The Honorable W.J. "Bill" McCuen Secretary of State State Capitol Little Rock, AR 72201
Dear Mr. McCuen:
This is in response to your request for an opinion regarding subsections (e) and (f) of A.C.A. § 7-9-107, which were added to this Code section, respectively, by Act 280 and Act 912 of 1989. You note that the Arkansas Supreme Court in Finn v. McCuen,303 Ark. 418, 798 S.W.2d 34 (1990), held unconstitutional §7-9-107(e)(1)(B)(i) and (ii).1 You also note that the opinion does not mention the provision requiring the Secretary of State to publish the popular name, ballot title and text of the proposal, nor the requirement that the sponsor pay for this publication. You have therefore asked the following question:
In the event the Attorney General certifies the popular name and ballot title of a petition before September 30 of the year preceding the general election, must the Secretary of State, pursuant to A.C.A. § 7-9-107(e)(1)(A), cause the publication in a statewide newspaper, with the cost to be paid by the sponsor (A.C.A. § 7-9-107(f))?
It is my opinion that the answer to this question is "no." While the court in Finn did not specifically address the provisions in § 7-9-107(e) and (f) relating to publication, it must be concluded that they also fail because the legislature cannot be presumed to have intended passage of these provisions independent of the early certification procedure.
Act 280 of 1989, which added subsection (e) to § 7-9-107, contains a so-called "severability clause" stating that the invalidity of any provision of the act "shall not affect other provisions which can be given effect without the invalid provision. . . ." Acts 1989, No. 280, § 8. While it might be contended at first blush that the publication requirement can be given effect without that portion of the act governing early review of the ballot title and popular name by the court, it must be recognized that while a severability clause is an aid to the courts in construing a statute, it is not, as stated by the Arkansas Supreme Court, "`an inexorable command.'" Combs v. GlenFalls Ins. Co., 237 Ark. 745, 748, 375 S.W.2d 809 (1964),quoting Dorchy v. Kansas, 264 U.S. 286 (1924). The court inCombs went on to state:
While such a clause deserves reasonable consideration it should not be paid undue homage. Sutherland Statutory Construction (3d Ed.), § 2408. . . . In Nixon v. Allen, 150 Ark. 244, 234 S.W. 45, we declared an entire act to be invalid, in the face of such a clause, because we concluded that if the legislature had known in advance that part of the act was unconstitutional it would not have enacted the rest. That is really the test.
237 Ark. at 748.
Stated similarly, the test for determining whether the provisions of a legislative enactment are severable is whether they are so connected together in meaning that it cannot be presumed that the legislature would pass one without the other. Smith v. Bentley,493 F. Supp. 916 (E.D. Ark. 1980). If, when the unconstitutional portion of the act is stricken, that which remains is complete in itself and capable of being executed in accordance with the apparent legislative intent, independent of that which is invalid, it will be sustained. Borchert v. Scott,248 Ark. 1041, 460 S.W.2d 28 (1970).

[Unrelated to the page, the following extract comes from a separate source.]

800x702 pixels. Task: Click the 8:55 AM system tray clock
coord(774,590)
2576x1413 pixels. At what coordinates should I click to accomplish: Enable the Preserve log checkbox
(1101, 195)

Applying these precepts in this instance, it cannot reasonably be contended that the publication requirements in § 7-9-107(e) and (f) are complete in themselves, independent of the invalid provisions. On the contrary, it is apparent, in my opinion, that these provisions are interdependent and operate together for the same purpose such that it cannot be presumed that the legislature would have enacted one without the other. It is clear that the legislature intended the publication requirement to apply to those ballot titles and popular names submitted for early certification by the Secretary of State. The apparent purpose of the publication requirement was to inform the public of that certification and the procedure for contesting it. A.C.A. §7-9-107(e)(1)(A) (Repl. 1991). It is my opinion that this publication requirement would not have been enacted in the absence of this so-called "early certification" process. Finn,303 Ark. at 425. The separate publication requirement in A.C.A. §7-9-113 (Supp. 1991) serves to notify the electors of any proposed or referred measure to be voted upon. Thus, no purpose would be served in requiring publication under § 7-9-107(e) independent of the review procedure held unconstitutional inFinn, supra.

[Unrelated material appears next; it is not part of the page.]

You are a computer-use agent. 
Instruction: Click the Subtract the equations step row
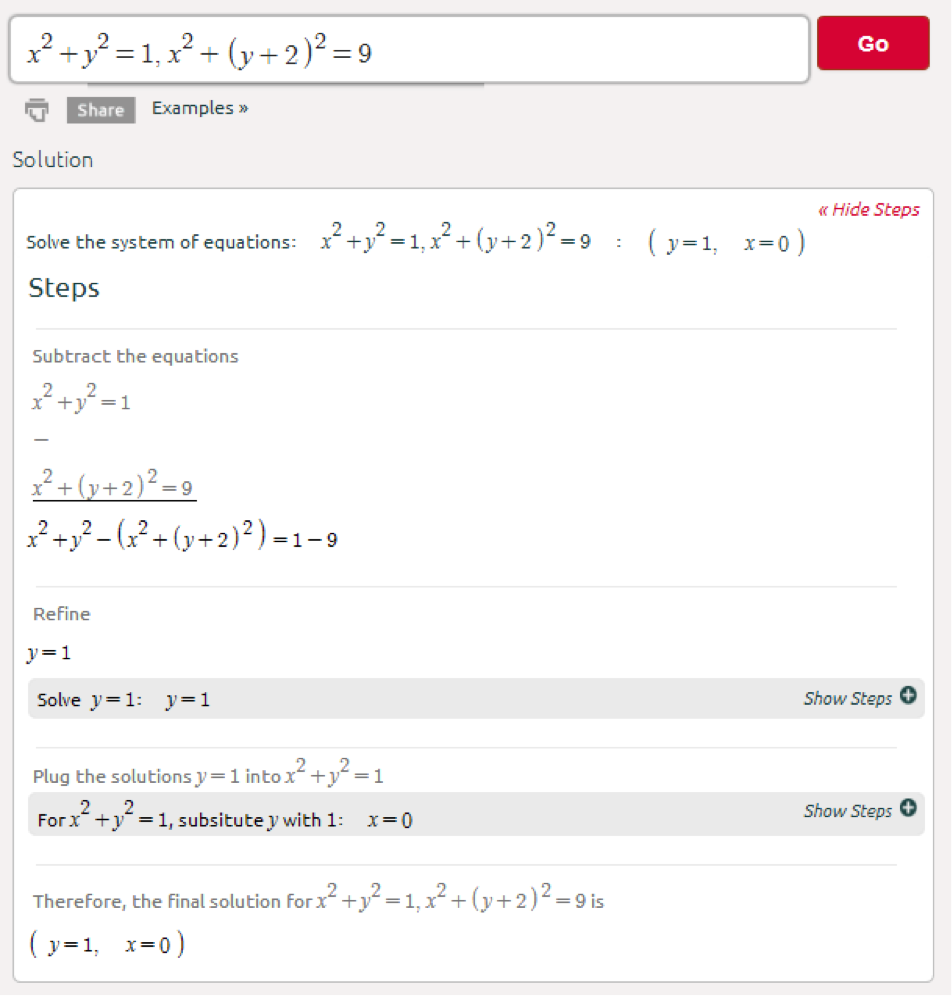tap(135, 356)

It is therefore my opinion that in light of Finn v. McCuen, publication is not required under § 7-9-107(e). It thus follows that the cost provision in § 7-9-107(f) is not effective.

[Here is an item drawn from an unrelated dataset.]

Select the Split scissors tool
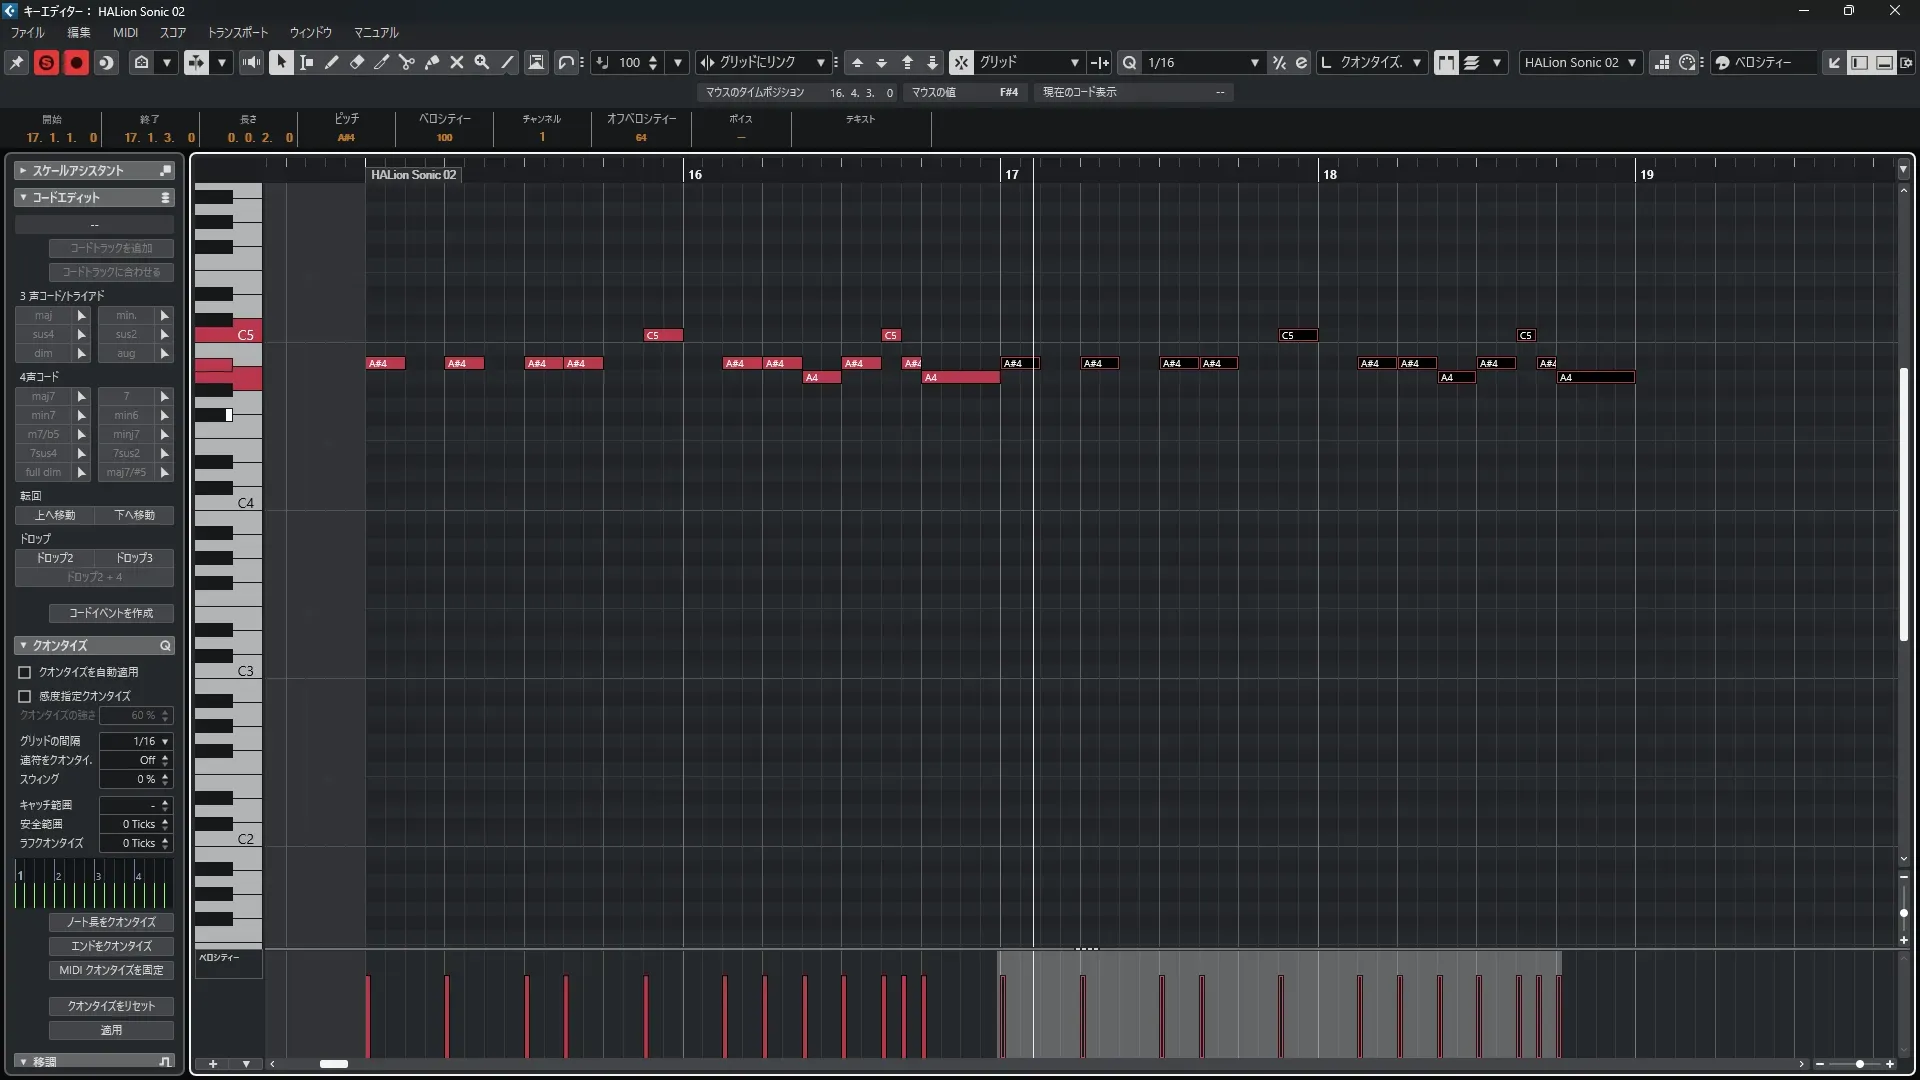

The foregoing opinion, which I hereby approve, was prepared by Assistant Attorney General Elisabeth A. Walker.
Sincerely,
WINSTON BRYANT Attorney General
WB:cyh
1 These provisions established the procedure for the court's review of the Secretary of State's certification of a popular name and ballot title under subsection (e)(1)(A), which permitted submission of a popular name and ballot title for certification prior to September 30 of the year preceding the year in which the initiative would be voted on.